- Information given
== Segment start ==
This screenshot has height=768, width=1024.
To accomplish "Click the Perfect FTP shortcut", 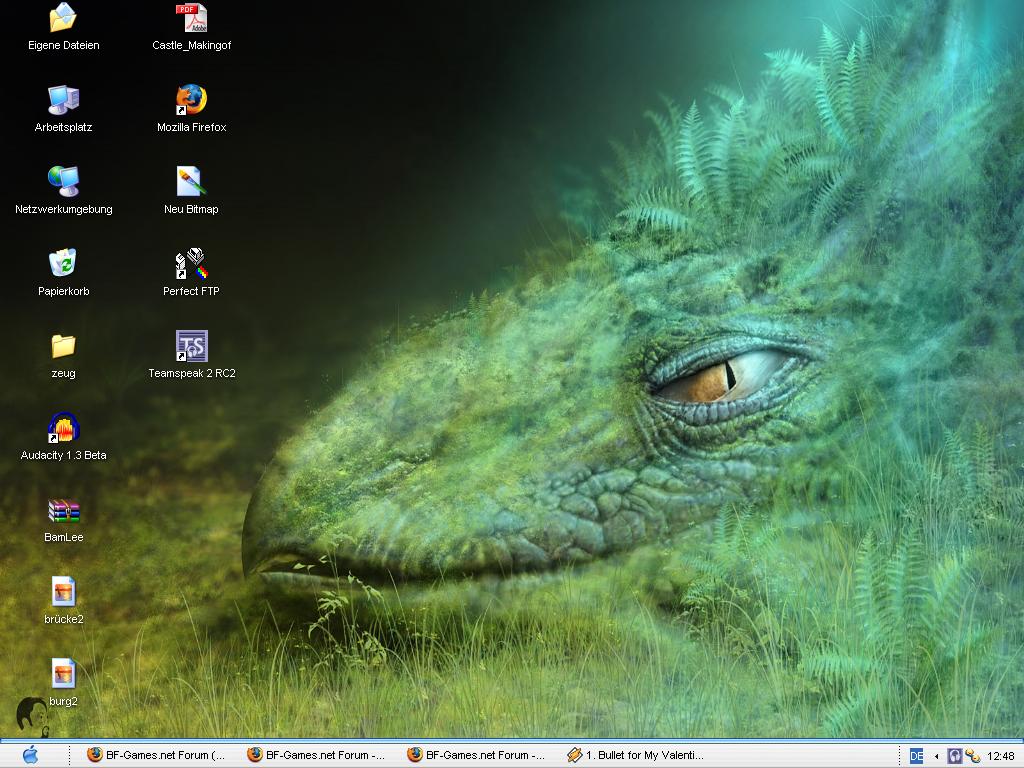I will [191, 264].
== Segment end ==
== Segment start ==
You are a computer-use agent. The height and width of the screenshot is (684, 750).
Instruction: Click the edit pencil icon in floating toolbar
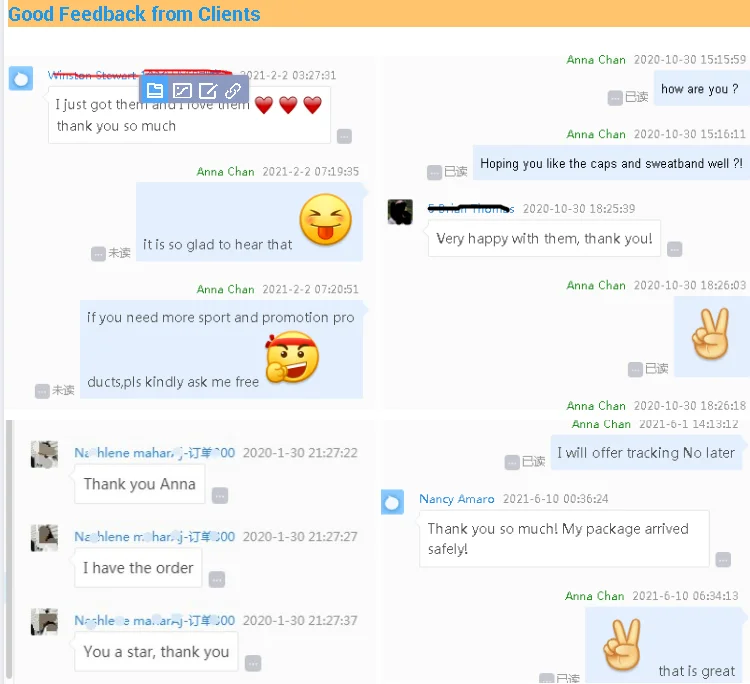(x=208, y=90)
== Segment end ==
- Task objective
Report back every line of the entries in which "width" occurs.

- Response to this task
This screenshot has height=768, width=1024.
You are a computer-use agent. The height and width of the screenshot is (684, 750).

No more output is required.